Exercise goal
Every line below needs to be reproduced exactly.

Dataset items
---
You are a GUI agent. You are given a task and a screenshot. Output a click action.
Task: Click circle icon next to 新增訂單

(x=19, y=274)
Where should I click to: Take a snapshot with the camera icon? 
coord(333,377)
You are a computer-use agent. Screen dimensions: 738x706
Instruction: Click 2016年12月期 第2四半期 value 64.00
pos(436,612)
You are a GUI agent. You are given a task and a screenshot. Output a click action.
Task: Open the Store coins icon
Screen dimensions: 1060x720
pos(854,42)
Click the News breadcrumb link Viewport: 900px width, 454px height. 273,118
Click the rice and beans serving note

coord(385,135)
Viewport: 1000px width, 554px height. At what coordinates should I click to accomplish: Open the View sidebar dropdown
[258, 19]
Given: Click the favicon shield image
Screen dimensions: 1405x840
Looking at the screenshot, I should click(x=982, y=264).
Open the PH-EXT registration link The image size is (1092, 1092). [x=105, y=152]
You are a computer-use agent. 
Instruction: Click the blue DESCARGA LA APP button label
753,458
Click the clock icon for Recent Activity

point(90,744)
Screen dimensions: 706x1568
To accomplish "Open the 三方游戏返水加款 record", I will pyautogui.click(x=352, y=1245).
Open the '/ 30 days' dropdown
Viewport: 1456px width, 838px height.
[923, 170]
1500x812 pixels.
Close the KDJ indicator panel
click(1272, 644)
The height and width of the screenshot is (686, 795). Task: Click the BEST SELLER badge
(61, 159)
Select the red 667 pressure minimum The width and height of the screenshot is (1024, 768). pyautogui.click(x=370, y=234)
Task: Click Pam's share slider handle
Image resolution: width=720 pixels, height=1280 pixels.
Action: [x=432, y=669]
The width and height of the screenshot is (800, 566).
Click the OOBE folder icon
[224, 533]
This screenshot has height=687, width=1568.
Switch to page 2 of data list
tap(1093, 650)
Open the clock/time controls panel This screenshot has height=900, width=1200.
---
Answer to the exercise
You are a GUI agent. You are given a task and a screenshot. Output a click action.
Task: Click circle icon next to 新增訂單

(x=19, y=274)
Where should I click to: Take a snapshot with the camera icon? 
coord(333,377)
You are a computer-use agent. Screen dimensions: 738x706
Instruction: Click 2016年12月期 第2四半期 value 64.00
pos(436,612)
You are a GUI agent. You are given a task and a screenshot. Output a click action.
Task: Open the Store coins icon
Screen dimensions: 1060x720
pos(854,42)
Click the News breadcrumb link Viewport: 900px width, 454px height. 273,118
Click the rice and beans serving note

coord(385,135)
Viewport: 1000px width, 554px height. At what coordinates should I click to accomplish: Open the View sidebar dropdown
[258, 19]
Given: Click the favicon shield image
Screen dimensions: 1405x840
Looking at the screenshot, I should click(x=982, y=264).
Open the PH-EXT registration link The image size is (1092, 1092). [x=105, y=152]
You are a computer-use agent. 
Instruction: Click the blue DESCARGA LA APP button label
753,458
Click the clock icon for Recent Activity

point(90,744)
Screen dimensions: 706x1568
To accomplish "Open the 三方游戏返水加款 record", I will pyautogui.click(x=352, y=1245).
Open the '/ 30 days' dropdown
Viewport: 1456px width, 838px height.
[923, 170]
1500x812 pixels.
Close the KDJ indicator panel
click(1272, 644)
The height and width of the screenshot is (686, 795). Task: Click the BEST SELLER badge
(61, 159)
Select the red 667 pressure minimum The width and height of the screenshot is (1024, 768). pyautogui.click(x=370, y=234)
Task: Click Pam's share slider handle
Image resolution: width=720 pixels, height=1280 pixels.
Action: [x=432, y=669]
The width and height of the screenshot is (800, 566).
Click the OOBE folder icon
[224, 533]
This screenshot has height=687, width=1568.
Switch to page 2 of data list
tap(1093, 650)
Open the clock/time controls panel This screenshot has height=900, width=1200.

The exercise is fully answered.